Blog: Red Teaming
Real-life social engineering. Two days in tweets
This is the write-up of my live tweets while on a recent social engineering engagement. It’s all available on my feed @ghostie_
I did this because I wanted to share what it’s like to prep for, and work through a job, warts and all. If you can take anything away, to enhance your technique, or defend against it then it’s been worthwhile :)
Remember, I tweeted this on the fly, whilst conducting a real life, real time engagement. Because of that I’ve edited it a little for context, minor details and typos.
DAY ONE – Reconnaissance
10:12 AM · Sep 2, 2019 Going to (semi) live tweet physical recon that I’m doing today for an entry tomorrow.
I’ll reference some points from my DEF CON 27 talk.
I’ve already done some OSINT so I know the building and it’s layout. (PS this building is not my target)
The lie of the land
10:14 AM · Sep 2, 2019 I’m at the target site. First thing I notice, several other companies on different floors.
I’m going for a basic tailgate and will try to match dress style etc.
Several other companies in the same building makes matching dress style hard.
10:16 AM · Sep 2, 2019 Are the people I’m seeing from my target or a different company?
From what I’ve seen so far, there are two dress styles, very casual (jeans, t-shirt kinda casual) and very smart (full suits, ties etc).
Scoping out entry options
10:19 AM · Sep 2, 2019 I’ve made a note of the other company names [in the same building] and I’ll research that later.
Next challenge, there’s nowhere to hide. I’m across the street from the front entrance, pretending to be on my phone but there’s only so long I can get away with that.
10:23 AM · Sep 2, 2019 I’m seeing folks come out and heading to the same place outside to smoke.
That’s useful. I have my no nicotine vape with me. (BTW tailgating from the smoking spot is useful for a later in the morning/day entry. Probably won’t be an early morning rush)
Other things observed from the front:
- Reception is dead centre in a large open space.
- Employees are walking to the left to a set of doors, completely bypassing the person on reception.
- And I’m not seeing any visible ID badges.
10:28 AM · Sep 2, 2019 Does look like there is access control on the doors though, just not a visible picture/company name ID badge. That’s pretty common in shared office blocks.
10:31 AM · Sep 2, 2019 Quick tip: Check the weather!
It’s [pouring] down with rain, but have my trusty North Face waterproof with me. Also, standing outside for long periods is cold! I’d checked temps before I left and have warm stuff on.
10:32 AM · Sep 2, 2019 I think the front entrance has given up most of the info for now, time for a full building walk around.
brb…
Weighing up those options
10:52 AM · Sep 2, 2019 OK, [target site] walk around complete.
Some observations: there was no one at them but two more smoking places around the back, noted because of discarded cig butts and chewing gum on the floor.

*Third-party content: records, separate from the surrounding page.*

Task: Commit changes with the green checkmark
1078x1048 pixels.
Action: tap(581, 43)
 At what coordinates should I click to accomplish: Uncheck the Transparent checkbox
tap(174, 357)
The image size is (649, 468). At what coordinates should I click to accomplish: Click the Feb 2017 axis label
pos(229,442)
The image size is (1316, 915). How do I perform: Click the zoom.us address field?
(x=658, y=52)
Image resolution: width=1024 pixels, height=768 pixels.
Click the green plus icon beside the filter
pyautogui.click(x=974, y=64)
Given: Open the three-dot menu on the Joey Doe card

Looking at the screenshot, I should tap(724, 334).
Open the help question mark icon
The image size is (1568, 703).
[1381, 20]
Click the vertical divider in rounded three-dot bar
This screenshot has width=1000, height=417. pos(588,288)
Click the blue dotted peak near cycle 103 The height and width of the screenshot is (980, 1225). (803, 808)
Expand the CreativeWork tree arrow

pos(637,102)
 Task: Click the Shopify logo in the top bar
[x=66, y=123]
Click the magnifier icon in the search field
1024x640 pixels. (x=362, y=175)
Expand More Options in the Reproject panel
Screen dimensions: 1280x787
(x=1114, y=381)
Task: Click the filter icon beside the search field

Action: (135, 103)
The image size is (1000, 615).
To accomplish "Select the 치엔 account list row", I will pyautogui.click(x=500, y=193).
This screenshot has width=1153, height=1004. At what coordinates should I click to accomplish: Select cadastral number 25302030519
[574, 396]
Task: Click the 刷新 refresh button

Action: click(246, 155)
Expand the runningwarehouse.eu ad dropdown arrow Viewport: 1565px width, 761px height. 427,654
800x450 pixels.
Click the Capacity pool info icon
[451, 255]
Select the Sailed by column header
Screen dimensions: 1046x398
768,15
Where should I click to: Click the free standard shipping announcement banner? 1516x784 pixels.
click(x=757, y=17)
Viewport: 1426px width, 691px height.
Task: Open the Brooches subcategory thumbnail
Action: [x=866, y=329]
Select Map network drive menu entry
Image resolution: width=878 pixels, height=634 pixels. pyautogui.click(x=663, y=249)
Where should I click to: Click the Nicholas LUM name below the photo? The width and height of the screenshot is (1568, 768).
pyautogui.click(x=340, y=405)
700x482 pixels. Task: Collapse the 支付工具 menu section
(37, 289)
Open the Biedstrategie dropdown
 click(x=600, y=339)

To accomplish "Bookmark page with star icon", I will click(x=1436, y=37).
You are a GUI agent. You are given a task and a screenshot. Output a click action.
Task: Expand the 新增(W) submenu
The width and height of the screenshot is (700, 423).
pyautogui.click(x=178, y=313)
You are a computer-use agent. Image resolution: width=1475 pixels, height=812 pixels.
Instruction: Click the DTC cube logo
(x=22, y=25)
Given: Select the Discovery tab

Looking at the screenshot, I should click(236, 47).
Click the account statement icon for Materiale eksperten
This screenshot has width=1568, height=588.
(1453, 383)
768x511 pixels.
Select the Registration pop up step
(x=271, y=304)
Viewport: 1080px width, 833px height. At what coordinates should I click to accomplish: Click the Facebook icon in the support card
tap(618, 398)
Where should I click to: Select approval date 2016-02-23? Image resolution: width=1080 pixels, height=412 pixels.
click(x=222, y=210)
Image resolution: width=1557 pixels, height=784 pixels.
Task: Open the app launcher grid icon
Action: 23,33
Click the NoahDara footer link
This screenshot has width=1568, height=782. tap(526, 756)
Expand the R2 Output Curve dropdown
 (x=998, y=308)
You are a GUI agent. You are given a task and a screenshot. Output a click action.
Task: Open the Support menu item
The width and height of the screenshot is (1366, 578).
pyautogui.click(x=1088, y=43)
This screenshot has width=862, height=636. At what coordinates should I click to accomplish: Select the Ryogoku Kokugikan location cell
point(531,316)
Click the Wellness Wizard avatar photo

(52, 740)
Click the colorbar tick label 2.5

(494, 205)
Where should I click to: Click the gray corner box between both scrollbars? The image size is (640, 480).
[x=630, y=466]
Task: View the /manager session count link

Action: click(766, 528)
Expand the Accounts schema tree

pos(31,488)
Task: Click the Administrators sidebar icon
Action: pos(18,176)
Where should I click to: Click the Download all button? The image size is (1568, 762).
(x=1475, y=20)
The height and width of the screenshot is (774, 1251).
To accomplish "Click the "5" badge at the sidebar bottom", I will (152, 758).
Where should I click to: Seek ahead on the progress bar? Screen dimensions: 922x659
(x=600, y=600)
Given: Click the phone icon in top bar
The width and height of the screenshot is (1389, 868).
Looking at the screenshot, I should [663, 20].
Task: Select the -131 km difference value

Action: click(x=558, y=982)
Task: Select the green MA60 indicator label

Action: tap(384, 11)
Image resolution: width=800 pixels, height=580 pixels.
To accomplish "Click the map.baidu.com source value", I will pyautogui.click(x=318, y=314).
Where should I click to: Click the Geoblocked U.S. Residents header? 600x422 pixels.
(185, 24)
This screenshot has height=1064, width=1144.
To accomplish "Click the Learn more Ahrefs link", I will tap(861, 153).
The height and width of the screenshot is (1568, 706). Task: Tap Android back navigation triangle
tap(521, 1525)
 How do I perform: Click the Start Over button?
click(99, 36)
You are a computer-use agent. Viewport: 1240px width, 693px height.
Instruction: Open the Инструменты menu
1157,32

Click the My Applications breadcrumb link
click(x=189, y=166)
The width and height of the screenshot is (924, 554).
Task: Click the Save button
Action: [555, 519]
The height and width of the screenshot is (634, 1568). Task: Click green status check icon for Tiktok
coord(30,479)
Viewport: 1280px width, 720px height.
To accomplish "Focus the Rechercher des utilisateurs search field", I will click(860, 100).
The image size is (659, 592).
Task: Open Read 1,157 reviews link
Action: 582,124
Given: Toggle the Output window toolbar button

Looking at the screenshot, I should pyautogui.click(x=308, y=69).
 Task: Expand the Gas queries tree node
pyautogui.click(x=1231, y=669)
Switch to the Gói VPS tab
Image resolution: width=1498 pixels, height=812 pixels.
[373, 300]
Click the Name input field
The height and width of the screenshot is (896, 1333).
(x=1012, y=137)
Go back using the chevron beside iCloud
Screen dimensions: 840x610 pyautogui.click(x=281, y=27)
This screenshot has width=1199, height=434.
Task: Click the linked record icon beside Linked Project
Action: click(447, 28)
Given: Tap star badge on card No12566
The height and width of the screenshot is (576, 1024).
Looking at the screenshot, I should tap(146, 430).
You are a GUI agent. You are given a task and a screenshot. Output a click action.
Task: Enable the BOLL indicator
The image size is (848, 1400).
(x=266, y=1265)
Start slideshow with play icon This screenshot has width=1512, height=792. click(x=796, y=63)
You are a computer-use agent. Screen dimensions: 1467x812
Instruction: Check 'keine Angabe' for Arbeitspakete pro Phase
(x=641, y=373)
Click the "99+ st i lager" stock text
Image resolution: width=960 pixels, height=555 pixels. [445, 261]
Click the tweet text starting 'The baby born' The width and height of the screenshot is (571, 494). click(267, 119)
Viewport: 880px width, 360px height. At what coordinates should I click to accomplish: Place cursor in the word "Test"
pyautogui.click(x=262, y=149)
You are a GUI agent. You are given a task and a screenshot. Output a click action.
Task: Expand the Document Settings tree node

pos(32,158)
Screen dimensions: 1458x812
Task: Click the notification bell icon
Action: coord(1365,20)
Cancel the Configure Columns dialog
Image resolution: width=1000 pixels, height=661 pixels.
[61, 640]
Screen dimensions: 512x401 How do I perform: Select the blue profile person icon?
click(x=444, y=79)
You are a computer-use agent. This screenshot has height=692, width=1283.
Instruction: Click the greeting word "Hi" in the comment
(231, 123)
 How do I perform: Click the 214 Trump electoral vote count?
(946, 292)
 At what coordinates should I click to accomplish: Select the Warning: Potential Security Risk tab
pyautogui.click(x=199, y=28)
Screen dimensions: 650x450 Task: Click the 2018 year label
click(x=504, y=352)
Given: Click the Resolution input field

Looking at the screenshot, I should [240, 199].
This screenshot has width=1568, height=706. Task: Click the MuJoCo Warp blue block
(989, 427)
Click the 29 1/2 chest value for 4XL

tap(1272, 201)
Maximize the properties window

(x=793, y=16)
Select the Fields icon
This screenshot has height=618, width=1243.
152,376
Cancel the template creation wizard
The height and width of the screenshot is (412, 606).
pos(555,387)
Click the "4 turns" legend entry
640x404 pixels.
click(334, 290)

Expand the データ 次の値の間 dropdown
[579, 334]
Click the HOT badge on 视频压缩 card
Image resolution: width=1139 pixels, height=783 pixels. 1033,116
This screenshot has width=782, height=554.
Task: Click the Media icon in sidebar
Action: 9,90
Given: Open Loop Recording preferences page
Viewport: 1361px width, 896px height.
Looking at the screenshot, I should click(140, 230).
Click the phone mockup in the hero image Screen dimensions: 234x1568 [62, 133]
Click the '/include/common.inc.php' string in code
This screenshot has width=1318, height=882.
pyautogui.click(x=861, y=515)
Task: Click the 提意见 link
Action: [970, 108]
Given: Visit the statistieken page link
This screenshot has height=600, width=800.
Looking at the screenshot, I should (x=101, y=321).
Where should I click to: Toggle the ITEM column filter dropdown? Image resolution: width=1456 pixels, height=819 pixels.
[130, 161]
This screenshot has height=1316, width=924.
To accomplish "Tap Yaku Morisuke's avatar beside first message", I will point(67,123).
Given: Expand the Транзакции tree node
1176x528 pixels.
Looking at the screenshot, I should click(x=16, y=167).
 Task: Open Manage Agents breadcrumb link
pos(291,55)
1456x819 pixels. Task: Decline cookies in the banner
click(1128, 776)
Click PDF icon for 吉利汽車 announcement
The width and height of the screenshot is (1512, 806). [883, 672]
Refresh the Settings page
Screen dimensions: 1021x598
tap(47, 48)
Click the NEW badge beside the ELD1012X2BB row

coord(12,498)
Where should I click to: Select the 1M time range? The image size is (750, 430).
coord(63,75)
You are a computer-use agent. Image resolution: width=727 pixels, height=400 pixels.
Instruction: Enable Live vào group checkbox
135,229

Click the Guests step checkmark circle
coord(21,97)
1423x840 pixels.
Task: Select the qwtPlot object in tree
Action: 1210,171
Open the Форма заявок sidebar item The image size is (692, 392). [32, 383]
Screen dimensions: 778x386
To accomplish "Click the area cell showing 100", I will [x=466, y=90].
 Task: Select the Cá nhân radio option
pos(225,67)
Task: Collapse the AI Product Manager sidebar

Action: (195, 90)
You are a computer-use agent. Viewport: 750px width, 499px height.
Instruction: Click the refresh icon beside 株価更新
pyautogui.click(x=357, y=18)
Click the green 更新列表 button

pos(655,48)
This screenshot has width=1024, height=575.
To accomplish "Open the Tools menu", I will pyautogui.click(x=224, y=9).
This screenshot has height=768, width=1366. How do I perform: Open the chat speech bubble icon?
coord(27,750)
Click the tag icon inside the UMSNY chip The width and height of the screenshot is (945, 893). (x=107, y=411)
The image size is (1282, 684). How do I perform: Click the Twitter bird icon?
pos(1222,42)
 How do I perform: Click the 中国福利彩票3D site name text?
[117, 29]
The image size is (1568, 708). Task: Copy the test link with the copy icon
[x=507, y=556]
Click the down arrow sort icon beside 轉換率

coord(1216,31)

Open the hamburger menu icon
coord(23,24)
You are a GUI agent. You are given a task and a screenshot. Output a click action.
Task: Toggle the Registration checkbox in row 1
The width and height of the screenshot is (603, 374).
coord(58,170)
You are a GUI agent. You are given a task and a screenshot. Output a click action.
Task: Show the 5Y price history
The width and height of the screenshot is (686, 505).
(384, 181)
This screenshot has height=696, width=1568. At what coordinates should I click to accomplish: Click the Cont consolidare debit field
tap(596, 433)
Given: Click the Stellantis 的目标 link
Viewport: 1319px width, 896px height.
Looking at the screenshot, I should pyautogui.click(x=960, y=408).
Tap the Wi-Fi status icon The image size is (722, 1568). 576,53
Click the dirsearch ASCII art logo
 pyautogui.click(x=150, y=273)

10:54 AM · Sep 2, 2019 Also, not appropriate for this engagement, but good to practice being observant.
Only 2 CCTV cameras, one at the car park entrance and one at the fire door entrance. Suggests there’s no dedicated physical security team, at least not on site at a guess.
10:59 AM · Sep 2, 2019 Another interesting challenge, the signage by reception doesn’t list my target company.
I’ve confirmed with the client contact that it is the right building. So I need a way to find the right floor without giving the game away or blowing my pretext.
11:01 AM · Sep 2, 2019 I’m going to take a risk and hope Reception is manned by someone different this afternoon than tomorrow morning, and going in and ask.
Risky but I’ll be in a different “outfit” tomorrow than I’m in today.
11:22 AM · Sep 2, 2019 Hold on folks, quick coffee break and warm up…
Nerves
11:59 AM · Sep 2, 2019 So a little bit of “the fear” is kicking in.
It’s self-doubt and questioning whether my approach will work.
I just have to remind myself that I’ve done this 100’s of times, and nothing bad is going to happen.
12:03 PM · Sep 2, 2019 A big rush of folks coming out for lunch.
Still no visible badges.
Still no idea [which] company the smart vs the casual dressers work at.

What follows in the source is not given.